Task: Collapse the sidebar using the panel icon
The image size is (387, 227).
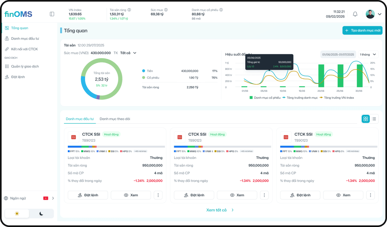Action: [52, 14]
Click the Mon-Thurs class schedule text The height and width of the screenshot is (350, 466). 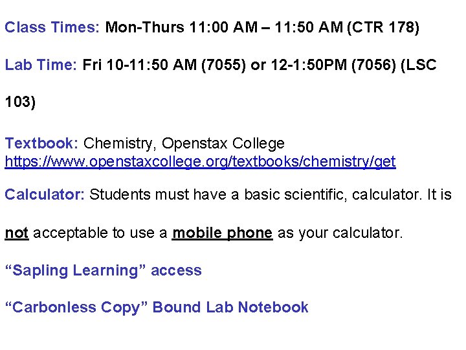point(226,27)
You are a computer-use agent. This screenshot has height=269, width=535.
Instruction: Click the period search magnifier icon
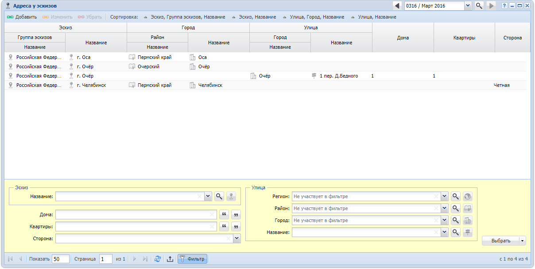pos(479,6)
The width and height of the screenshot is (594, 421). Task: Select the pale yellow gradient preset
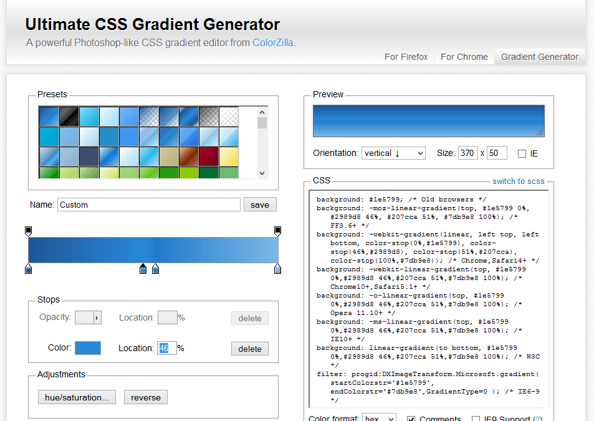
----------
Look over the entries above. Copy every line that contains the word "Task".

Task: Collapse the sidebar using the panel icon
The width and height of the screenshot is (594, 421). Task: Select the pale yellow gradient preset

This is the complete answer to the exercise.